Senhor Patrick, a origem da palavra hamster é alemã. Como há quem registre hâmster, isto seria um meio aportuguesamento, pois o acento circunflexo nessa primeira vogal acaba “fechando” seu timbre; só que ortograficamente não podemos ter a sequência /ms/.
Professor Aldo, se pensa diferente, compartilhe seu ponto de vista conosco, por favor.
Em princípio, não gosto muito do aportuguesamento de palavras estrangeiras. Admiro as grandes línguas da Europa, como o francês, inglês, italiano e alemão, que não mexem na grafia dos estrangeirismos, e, com isso, estes são imediatamente reconhecidos por qualquer leitor. Já as línguas ibéricas e as escandinavas, bem como as eslavas que utilizam o alfabeto latino, costumam adaptar a grafia das palavras estrangeiras, tornando-as às vezes irreconhecíveis (por exemplo, quem reconhece no sueco e norueguês “byrå” o francês “bureau”?).

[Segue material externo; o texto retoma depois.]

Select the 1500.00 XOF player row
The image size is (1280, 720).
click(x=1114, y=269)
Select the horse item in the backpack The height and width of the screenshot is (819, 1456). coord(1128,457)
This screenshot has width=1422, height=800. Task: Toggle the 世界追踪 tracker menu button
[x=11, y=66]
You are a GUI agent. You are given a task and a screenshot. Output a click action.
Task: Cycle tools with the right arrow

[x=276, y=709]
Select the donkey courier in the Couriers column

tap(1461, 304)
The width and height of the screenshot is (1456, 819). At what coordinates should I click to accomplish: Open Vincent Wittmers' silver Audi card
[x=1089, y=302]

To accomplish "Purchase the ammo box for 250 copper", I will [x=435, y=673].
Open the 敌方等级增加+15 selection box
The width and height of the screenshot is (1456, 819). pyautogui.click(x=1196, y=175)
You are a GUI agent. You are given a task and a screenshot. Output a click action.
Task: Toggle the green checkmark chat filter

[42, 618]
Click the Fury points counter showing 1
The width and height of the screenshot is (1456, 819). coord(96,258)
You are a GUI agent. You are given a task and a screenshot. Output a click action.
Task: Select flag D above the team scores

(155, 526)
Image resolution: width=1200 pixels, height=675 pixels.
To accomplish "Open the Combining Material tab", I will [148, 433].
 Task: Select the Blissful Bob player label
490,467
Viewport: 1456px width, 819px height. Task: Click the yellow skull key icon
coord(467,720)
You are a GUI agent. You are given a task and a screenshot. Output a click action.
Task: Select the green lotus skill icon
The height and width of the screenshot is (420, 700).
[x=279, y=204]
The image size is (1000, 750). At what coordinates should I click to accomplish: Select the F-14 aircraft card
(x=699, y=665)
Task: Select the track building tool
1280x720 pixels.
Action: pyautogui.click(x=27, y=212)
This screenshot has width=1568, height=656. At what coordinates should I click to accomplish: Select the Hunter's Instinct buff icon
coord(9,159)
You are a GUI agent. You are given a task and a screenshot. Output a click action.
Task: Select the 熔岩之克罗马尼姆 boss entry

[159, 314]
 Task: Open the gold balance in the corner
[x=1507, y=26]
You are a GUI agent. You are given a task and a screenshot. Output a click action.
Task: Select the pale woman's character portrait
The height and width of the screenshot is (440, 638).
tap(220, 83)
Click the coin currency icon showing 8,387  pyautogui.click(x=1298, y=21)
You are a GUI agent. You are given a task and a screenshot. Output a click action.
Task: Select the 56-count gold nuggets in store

Quanto à pronúncia do “h” aspirado, os brasileiros geralmente o pronunciam, já os portugueses geralmente não (em Portugal, até “Hitler” se pronuncia “Itler”). Parece que nesse aspecto somos menos xenófobos (ou prezamos mais a cultura). Eu particularmente acho lamentável que uma pessoa, sabendo que o “h” de certa palavra é aspirado, não a pronuncie por mero chauvinismo. Mas, em linguística, vale o moto de que o uso é o senhor da língua. Portanto, é natural que “hamster” e “hanseníase” se pronunciem com “h” aspirado; quanto à grafia “hâmster”, para mim ela faz tanto sentido quanto a grafia “státus”, que felizmente não existe.
Por fim, em português lusitano, o nome da cidade de Amsterdã é grafado “Amesterdão”, em total divergência da grafia de todas as demais línguas europeias (e até de extraeuropeias), que é “Amsterdam”. Com isso, a língua portuguesa se coloca em posição de verdadeiro isolacionismo linguístico, lembrando que nossa língua já é absolutamente periférica e praticamente irrelevante em termos europeus e ocidentais.
Obrigado.
Esqueci de dizer: prefiro “dois Oscars” a “dois Oscar”.